-- START OF Given text --

Rovers kicked off their 1997/98 campaign exactly 25 years ago today, which was the last time before 2022/23 that the club started with two wins. Here’s a review of Roy Hodgson's only full season in charge of Rovers on his 75th birthday…
With vivid memories of 1994/95, it might seem strange that I would choose 1997/98 as my favourite season as a Rovers supporter, but it goes to show that it’s not just winning trophies which is a prerequisite to enjoy following your team.
I suppose at the age of 13 and after two mixed to mediocre seasons, I was just that bit older and able to really appreciate what it meant to be on top of the whole English football league pyramid – where Rovers found themselves again after a blistering start.
Indeed, the failure to secure Sven-Göran Eriksson’s services was soon forgotten as Rovers raced out of the blocks in August 1997 under Roy Hodgson and his novel “European training methods”. He’d scoured his continental contacts too and signed promising talent like young Swiss international Stéphane Henchoz and tough-tackling ex-Monaco full-back Patrick Valéry, not to mention 29-year-old Martin Dahlin – a prolific goalscorer on the international scene for Sweden.
Despite then losing Henning Berg and Graeme Le Saux for £5m each, Kevin Gallacher’s opening day header sealed a 1–0 win against Derby County on Saturday 9th August 1997 – Hodgson’s 50th birthday. Then Rovers travelled down to Villa in midweek and thumped them 4–0 to go top of the league. Back at Ewood, Dahlin came off the bench to open his Rovers account with a late equaliser after 17-year-old Michael Owen had raced half the length of the pitch to give Liverpool the lead.

-- END OF Given text --
-- START OF Information supplied --

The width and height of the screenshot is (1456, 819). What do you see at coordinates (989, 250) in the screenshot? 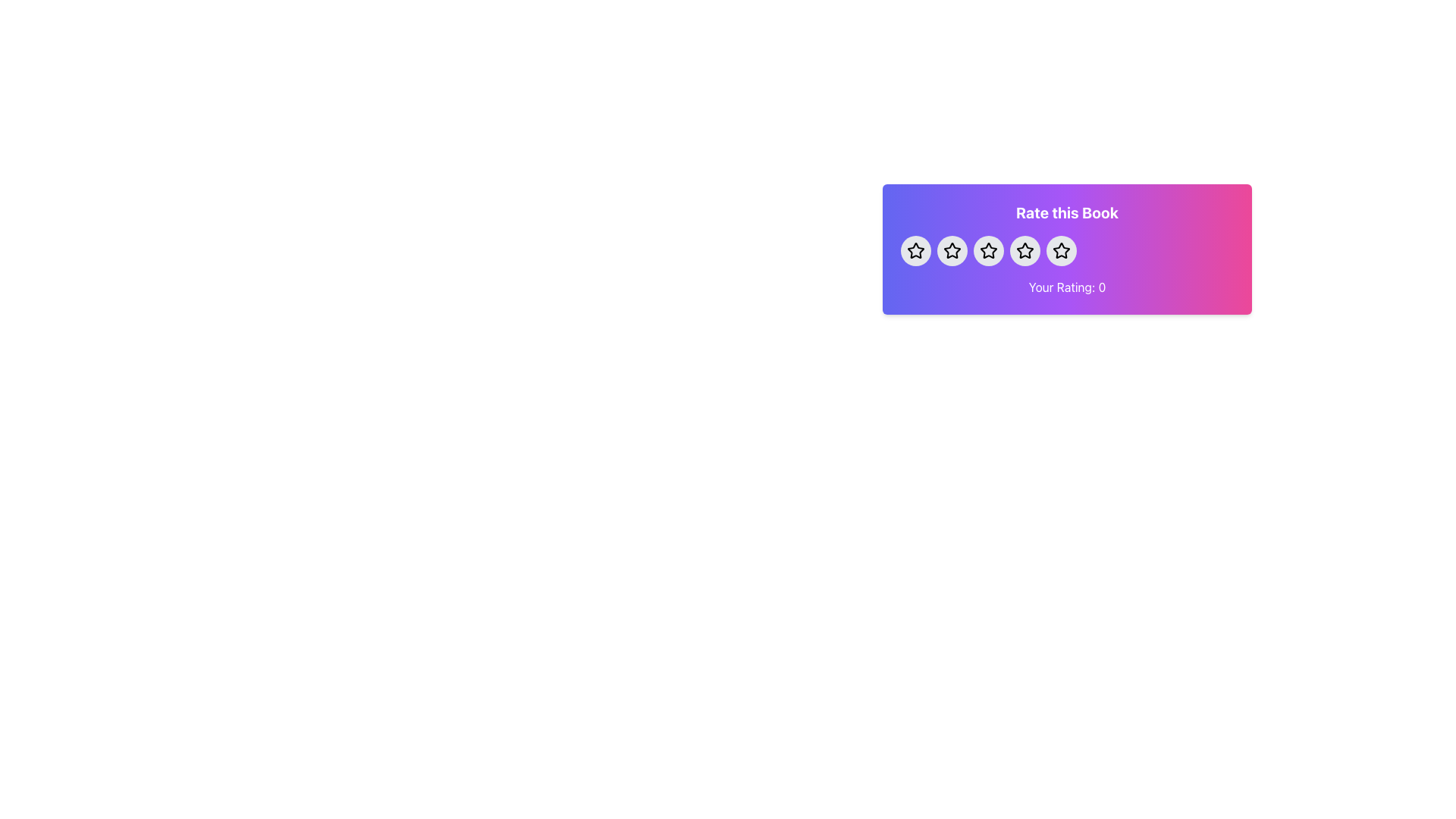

-- END OF Information supplied --

Which players does the Rovers 1997/98 season review above name, not counting managers?

■ Result of the exercise: Stéphane Henchoz, Patrick Valéry, Martin Dahlin, Henning Berg, Graeme Le Saux, Kevin Gallacher, Michael Owen